While I am not completely surprised that the product fizzled, I am surprised that it happened so quickly. I guess it is better to do it now than string it out past being embarassing, it's still a little bit of a shame. Hope the folks who worked on it land on their feet fine.
 

They have also been successful (from a monetary standpoint, at least) in licensing the brand out. I can get a D&D shirt at Old Navy, which is crazy, gamble in the check-out line on a D&D branded online gaming site, and then go home to a house full of swag that costs WotC almost nothing other than a staffer or two handling the licensing deals and standards compliance.

Other brands, like Playboy, have made similar shifts as their core product has become less compelling in the 21st century.

Doubling down on licensing seems like the direction they're most likely to go, since it's extremely low overhead coupled with potentially huge returns.
I do think licensing is important to them, but I don't think it's huge. The movie, good as it is, was a bust, and now there's a TV show that I am sure they are hoping does some things, but that's not something they can plan around. Selling t-shirts at Old Navy, branded socks and coffee mugs and so forth is cheap for them, you're right, but doesn't seem to be a massive revenue stream (again, barring a blue moon event like BG3), and from what we've seen they are still largely reliant on books.

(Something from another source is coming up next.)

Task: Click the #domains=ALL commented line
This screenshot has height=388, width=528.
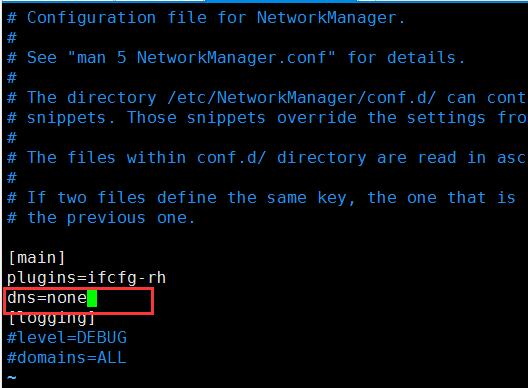Action: tap(67, 358)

This has always been the issue with D&D: you can basically play it for free, or with a few books and some dice at most. And that's still how lots of folks basically play it. DDB is all about making it easy for folks to get attached to a digital ecosystem so you're likely to buy more books that are immediately integrated right into your experience. Maps works really, really well for that strategy, because now if you buy, say Vecna: Eve of Ruin through DDB you immediately get every magic item ready to be added to the digital character sheets, every monster ready to use with the Encounter Builder, and every map ready to go. Plus some extra swag like themed dice and character sheet backgrounds.

So if you're using DDB, Maps makes it so that you can pick up an adventure and start playing. Sigil offered something similar, but less integrated with DDB and a lot more complicated to use. Obviously the vision was to make it as intuitive and integrated as Maps, but that was just not going to happen while also offering the complexity needed to make it it's own revenue stream.
 

Didn't something similar happen in 4e? 3e also had character gen tools that I don't recall being further developed than a demo with the player's handbook. Seems that when it comes to tools like this they don't want to follow through.
 

Didn't something similar happen in 4e? 3e also had character gen tools that I don't recall being further developed than a demo with the player's handbook. Seems that when it comes to tools like this they don't want to follow through.
4E had very good character generator tools. Shutting them down remains The Worst.

3E had a CD demo that fizzled out.
 

If you don't try to do new things, and possibly have them fail, new things never happen.
DDB has consistently sucked at being anything other than A) a marketplace and B) a character builder that is very unfriendly to house rules. It's a bad product that has remained in an embarassing state for years, and a small amount of development would go a long way.

The campaign section is a joke. Basically 2 single wordpad documents for public and private notes.

Its frustrating to see them fart away all that dev time and money when there are so much low hanging fruit to pluck in making DDB useful.

Case in point... I hand out scrolls a lot. In Foundry you drag a spell from the compendium to a character's inventory and it automatically creates a hyperlinked scroll. Compare that to DDB.